**Record excerpts**:
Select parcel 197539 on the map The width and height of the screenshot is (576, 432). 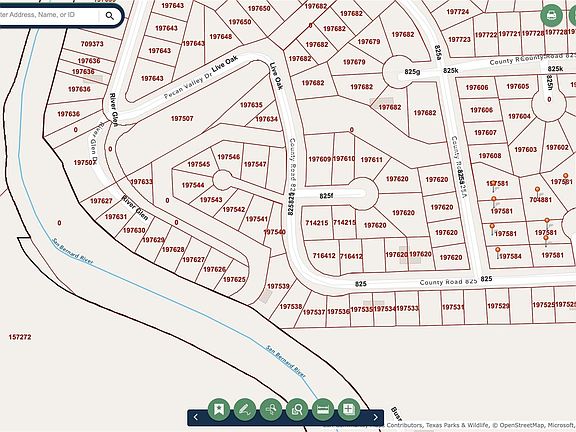pos(278,286)
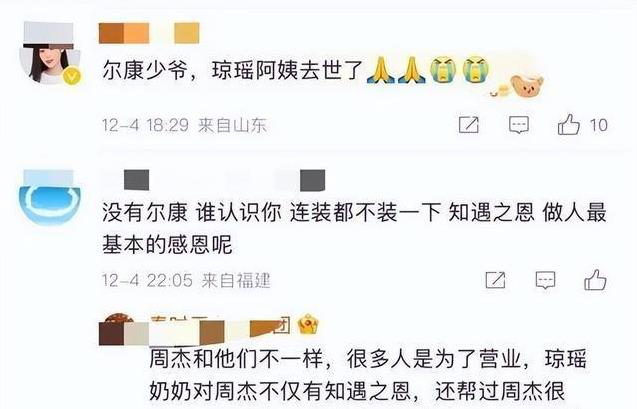Open the woman avatar profile photo
This screenshot has height=409, width=637.
coord(49,53)
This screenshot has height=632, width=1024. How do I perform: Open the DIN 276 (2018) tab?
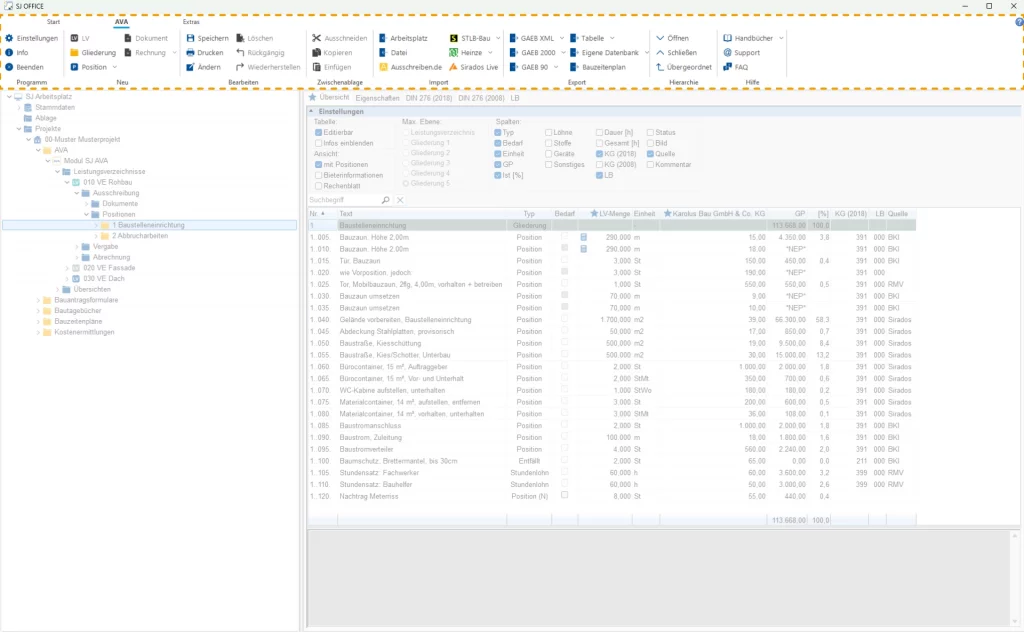[429, 98]
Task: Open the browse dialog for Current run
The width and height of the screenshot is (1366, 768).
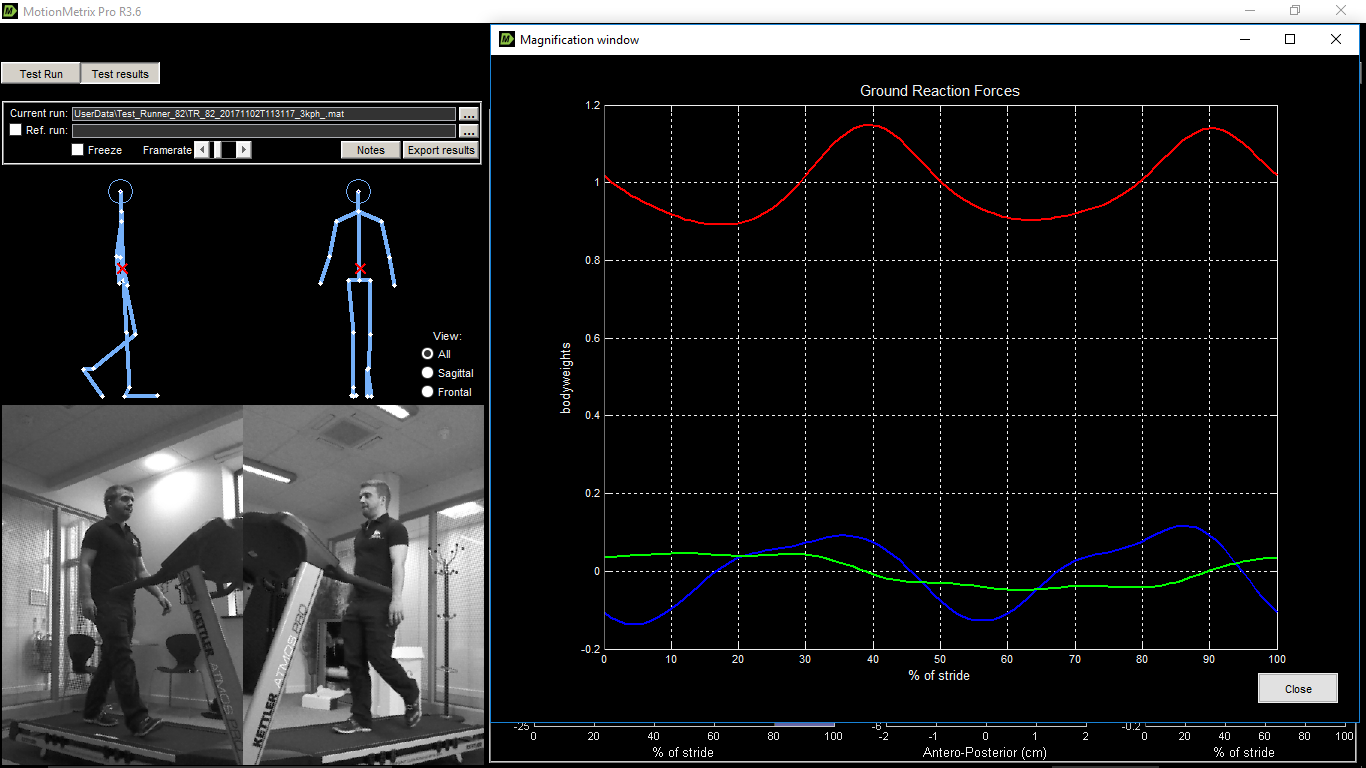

**Directions**:
Only the lines from the one holding "Task: Open the browse dialog for Current run" through the last line of the records should be output, please, exactly and without any pictures.

**Task result**:
Task: Open the browse dialog for Current run
The width and height of the screenshot is (1366, 768).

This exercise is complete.